# Supplied material
--
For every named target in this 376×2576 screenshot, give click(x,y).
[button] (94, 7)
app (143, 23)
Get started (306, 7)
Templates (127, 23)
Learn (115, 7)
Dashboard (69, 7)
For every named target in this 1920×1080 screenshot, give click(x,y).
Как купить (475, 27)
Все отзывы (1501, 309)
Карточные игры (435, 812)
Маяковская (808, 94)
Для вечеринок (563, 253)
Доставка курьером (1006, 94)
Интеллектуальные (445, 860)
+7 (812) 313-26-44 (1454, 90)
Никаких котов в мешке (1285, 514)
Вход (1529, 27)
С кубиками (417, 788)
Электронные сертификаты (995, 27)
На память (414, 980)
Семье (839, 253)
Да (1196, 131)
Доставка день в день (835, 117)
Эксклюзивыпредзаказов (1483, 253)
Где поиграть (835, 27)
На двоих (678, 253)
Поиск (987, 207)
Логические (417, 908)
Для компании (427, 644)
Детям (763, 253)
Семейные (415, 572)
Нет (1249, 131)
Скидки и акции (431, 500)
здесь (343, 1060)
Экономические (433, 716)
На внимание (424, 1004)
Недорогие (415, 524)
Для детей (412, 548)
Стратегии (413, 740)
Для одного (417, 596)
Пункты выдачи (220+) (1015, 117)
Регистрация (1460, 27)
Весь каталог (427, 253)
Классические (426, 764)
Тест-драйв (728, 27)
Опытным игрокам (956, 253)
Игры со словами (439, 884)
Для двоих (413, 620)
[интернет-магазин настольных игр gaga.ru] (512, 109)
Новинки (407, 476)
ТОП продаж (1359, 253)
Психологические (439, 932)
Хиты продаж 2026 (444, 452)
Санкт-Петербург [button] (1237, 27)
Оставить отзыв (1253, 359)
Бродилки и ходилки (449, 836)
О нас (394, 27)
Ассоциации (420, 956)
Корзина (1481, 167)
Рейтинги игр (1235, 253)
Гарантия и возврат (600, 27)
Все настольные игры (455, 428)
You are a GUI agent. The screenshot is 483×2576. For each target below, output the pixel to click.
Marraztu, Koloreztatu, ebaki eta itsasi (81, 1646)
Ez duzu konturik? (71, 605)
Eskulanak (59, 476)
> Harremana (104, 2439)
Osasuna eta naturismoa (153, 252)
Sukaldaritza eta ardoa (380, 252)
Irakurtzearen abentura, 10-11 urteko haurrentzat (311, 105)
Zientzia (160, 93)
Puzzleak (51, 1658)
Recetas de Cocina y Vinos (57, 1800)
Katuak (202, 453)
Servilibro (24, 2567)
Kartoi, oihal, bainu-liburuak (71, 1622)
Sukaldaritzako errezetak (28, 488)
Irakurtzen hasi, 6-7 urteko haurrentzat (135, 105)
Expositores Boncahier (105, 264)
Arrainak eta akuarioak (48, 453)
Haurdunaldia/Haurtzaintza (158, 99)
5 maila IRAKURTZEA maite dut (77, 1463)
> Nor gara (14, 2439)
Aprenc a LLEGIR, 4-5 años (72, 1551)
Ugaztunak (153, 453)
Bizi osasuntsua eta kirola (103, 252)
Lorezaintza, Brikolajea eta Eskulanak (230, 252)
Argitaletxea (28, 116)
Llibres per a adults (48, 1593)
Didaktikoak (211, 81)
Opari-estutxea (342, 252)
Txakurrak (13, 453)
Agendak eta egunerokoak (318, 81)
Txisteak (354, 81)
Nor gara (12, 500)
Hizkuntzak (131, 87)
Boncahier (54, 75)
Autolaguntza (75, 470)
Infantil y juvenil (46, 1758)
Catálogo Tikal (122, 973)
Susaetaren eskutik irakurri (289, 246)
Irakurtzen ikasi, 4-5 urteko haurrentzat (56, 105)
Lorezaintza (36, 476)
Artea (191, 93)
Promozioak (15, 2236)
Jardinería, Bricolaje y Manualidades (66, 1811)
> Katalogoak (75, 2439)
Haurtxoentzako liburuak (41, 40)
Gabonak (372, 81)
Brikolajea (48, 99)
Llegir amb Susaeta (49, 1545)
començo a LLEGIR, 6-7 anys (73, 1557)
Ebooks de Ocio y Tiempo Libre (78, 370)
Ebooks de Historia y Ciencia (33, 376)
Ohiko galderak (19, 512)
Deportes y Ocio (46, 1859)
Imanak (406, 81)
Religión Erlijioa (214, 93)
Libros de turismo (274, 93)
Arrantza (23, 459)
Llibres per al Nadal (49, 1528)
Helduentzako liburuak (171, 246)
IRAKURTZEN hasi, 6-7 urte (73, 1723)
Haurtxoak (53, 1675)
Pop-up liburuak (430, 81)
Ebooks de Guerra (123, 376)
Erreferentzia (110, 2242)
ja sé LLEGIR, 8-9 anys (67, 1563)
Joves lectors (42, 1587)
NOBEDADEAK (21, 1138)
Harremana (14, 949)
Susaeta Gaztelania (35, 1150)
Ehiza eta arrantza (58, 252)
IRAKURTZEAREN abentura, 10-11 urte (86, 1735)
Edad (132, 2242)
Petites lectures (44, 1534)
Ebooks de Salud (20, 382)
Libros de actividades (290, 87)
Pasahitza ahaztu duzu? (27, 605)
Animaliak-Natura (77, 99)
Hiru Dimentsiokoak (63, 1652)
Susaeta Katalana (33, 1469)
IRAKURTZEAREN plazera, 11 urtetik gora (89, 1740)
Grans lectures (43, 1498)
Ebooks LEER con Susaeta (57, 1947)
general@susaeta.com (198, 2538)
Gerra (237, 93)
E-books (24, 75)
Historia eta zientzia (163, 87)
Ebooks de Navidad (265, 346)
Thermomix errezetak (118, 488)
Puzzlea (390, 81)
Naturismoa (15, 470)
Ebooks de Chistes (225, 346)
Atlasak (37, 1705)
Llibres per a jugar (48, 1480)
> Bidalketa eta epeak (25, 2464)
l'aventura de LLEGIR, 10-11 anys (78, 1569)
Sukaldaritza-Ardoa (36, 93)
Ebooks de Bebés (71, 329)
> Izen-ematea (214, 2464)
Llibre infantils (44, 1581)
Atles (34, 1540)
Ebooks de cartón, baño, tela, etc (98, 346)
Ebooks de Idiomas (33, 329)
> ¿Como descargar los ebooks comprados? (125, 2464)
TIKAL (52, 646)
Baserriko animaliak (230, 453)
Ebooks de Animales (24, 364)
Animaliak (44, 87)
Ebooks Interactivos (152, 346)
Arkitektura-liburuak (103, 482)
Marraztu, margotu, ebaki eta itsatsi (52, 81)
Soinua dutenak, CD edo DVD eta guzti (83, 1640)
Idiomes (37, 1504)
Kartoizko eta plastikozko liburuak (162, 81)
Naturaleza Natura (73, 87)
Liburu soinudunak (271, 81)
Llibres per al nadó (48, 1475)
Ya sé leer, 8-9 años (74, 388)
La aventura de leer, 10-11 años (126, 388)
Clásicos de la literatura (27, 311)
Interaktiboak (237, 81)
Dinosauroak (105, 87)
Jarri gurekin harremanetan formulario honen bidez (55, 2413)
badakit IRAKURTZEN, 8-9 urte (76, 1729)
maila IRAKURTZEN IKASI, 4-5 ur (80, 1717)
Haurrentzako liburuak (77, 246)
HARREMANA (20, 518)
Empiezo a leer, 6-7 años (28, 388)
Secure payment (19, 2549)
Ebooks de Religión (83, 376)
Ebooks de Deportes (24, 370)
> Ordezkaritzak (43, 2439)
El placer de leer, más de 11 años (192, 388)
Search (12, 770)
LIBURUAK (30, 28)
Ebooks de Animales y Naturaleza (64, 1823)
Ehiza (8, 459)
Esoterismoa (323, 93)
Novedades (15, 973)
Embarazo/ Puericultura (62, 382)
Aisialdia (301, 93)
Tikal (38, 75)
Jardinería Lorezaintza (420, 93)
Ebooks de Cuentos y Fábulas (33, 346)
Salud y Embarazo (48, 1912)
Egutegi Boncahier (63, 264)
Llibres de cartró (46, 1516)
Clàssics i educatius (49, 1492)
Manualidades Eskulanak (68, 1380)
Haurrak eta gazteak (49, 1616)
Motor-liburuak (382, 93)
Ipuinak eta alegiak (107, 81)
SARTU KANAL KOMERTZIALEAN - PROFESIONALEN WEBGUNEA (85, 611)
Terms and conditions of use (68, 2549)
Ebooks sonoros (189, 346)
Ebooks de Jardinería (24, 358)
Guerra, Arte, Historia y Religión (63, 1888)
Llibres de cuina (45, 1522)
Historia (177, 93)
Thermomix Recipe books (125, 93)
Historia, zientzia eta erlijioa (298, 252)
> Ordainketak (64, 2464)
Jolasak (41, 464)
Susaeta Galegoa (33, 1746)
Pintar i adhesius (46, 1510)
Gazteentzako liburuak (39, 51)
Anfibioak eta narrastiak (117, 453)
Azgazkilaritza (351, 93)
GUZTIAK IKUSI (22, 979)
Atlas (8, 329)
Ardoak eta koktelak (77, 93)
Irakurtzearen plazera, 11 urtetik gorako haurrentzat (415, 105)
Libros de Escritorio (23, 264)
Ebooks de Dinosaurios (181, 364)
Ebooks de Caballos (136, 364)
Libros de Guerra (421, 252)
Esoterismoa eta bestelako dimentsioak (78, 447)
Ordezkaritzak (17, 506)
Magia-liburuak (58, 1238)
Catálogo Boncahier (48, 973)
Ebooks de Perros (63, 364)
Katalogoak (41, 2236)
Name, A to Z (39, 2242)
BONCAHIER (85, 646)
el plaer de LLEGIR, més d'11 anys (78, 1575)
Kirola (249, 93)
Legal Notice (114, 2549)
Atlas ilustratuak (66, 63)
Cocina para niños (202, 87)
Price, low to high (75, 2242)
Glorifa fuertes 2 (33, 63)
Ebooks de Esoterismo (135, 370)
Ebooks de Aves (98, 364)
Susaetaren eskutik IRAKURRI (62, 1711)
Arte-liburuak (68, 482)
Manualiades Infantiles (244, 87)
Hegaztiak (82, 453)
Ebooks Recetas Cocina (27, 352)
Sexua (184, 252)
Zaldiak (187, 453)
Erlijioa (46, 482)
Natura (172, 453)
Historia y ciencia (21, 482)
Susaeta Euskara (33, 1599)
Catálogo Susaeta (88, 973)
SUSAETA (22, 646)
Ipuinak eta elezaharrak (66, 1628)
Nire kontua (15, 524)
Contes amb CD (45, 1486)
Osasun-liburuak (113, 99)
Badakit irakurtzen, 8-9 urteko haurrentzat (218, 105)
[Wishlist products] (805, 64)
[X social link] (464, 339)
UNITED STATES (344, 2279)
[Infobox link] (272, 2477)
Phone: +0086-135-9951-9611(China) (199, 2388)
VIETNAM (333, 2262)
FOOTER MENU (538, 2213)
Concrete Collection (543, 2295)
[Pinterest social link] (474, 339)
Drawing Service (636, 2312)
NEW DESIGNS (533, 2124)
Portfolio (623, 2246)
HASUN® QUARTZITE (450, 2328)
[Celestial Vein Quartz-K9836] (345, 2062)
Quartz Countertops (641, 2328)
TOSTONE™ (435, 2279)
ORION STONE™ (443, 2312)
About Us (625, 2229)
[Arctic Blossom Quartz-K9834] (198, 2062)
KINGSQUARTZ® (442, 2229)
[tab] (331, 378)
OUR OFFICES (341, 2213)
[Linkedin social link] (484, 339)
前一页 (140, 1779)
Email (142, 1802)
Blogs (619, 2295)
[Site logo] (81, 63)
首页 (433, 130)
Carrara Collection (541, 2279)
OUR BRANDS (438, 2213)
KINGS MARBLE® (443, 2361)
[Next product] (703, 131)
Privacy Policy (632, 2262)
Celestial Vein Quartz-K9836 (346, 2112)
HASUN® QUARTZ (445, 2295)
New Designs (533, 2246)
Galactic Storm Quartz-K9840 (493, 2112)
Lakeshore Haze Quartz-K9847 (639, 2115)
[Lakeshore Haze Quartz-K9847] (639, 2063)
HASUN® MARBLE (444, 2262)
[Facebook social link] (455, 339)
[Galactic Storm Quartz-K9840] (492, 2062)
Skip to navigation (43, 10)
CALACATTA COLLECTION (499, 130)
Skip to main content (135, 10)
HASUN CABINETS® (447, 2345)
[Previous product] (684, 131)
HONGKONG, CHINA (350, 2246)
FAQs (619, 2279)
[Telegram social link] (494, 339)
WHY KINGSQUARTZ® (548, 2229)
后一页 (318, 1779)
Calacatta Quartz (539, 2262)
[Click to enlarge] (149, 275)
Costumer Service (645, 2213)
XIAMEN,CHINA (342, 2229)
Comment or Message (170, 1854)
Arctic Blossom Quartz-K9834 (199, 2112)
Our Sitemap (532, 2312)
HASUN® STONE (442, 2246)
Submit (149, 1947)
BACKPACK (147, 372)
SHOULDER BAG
--
Filter the entries above down to the lines that contain the word "ebaki".

# Written answer
Marraztu, Koloreztatu, ebaki eta itsasi (81, 1646)
Marraztu, margotu, ebaki eta itsatsi (52, 81)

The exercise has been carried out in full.